Old 03-21-2013, 05:40 PM
 
Location: Went around the corner & now I'm lost!!!!
1,550 posts, read 3,077,253 times
Reputation: 1219
Quote:
Originally Posted by Pikantari View Post
My daughter has Aspergers and is nothing like the OP.
I agree. Maybe a personality disorder of some type would be my guess. If she has not worked in her life, why would anyone hire her? She's 25 years old with NO experience folks and unwilling to work at ANY job.

I've read most of your post people and I was thinking she playing a cruel joke on you all or there is mental illness you are dealing with which none of you can help if this is for real. In either case, I'm OUT see ya
 
Old 03-21-2013, 05:47 PM
 
12,540 posts, read 12,531,731 times
Reputation: 28901
Quote:
Originally Posted by napy666 View Post
Ever since I was little my mom and I have been fighting yelling on and off no matter when we talk. Why?I honestly don't know. I guess we fight because she hates how I have done anything with my life.

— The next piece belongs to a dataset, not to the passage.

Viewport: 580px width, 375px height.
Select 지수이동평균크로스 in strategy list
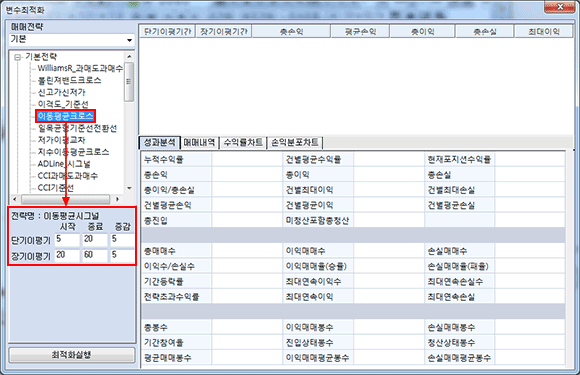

While she has to go to work everyday and I get to stay home. She says I don't deserve to drive, get my license, or insurance, because I need money and a job first.
She's right.

Quote:
Originally Posted by napy666 View Post
I just don't know how to make my mom happy and get her off my back.
Get a job and earn some money.

Quote:
Originally Posted by napy666 View Post
When I go and apply to jobs I should not put any job experience what so ever and then I will get a job. Why should I apply to a job and not say I have a job when I do write for magazines to me thats a job.
Sorry, but it's not a job unless you're getting paid for it. All you can claim right now is exploitation. If you have a few clips, you should not be writing for free--and don't tell me that no one pays because there are several writers on this site who not only get paid for their writing, but they make a living at it and either live alone or have families.

You need to find a way to support yourself or at least contribute to household expenses. No one likes a mooch, and your mother is well within her rights to be fed up with you leeching off of her. I don't care if it's flipping burgers at McDonald's. Get a dang job.
 
Old 03-21-2013, 05:53 PM
 
12,540 posts, read 12,531,731 times
Reputation: 28901
Quote:
Originally Posted by Inkpoe View Post
Patently false.

Besides why do you care if they do not pay nor offer you a job? You're "writing" as it is.
No, she's right. Why on earth would they pay her if she's so willing to work for free?

That is the problem with writers who allow themselves to be exploited. They think that one day their publisher will magically suddenly think their work is worth paying for. I'm willing to bet that these "magazines" are webzines that she found out of Craigslist that say "we can't pay you, but we can give you exposure." That is NOT how you make a living as a writer. Trust me on this.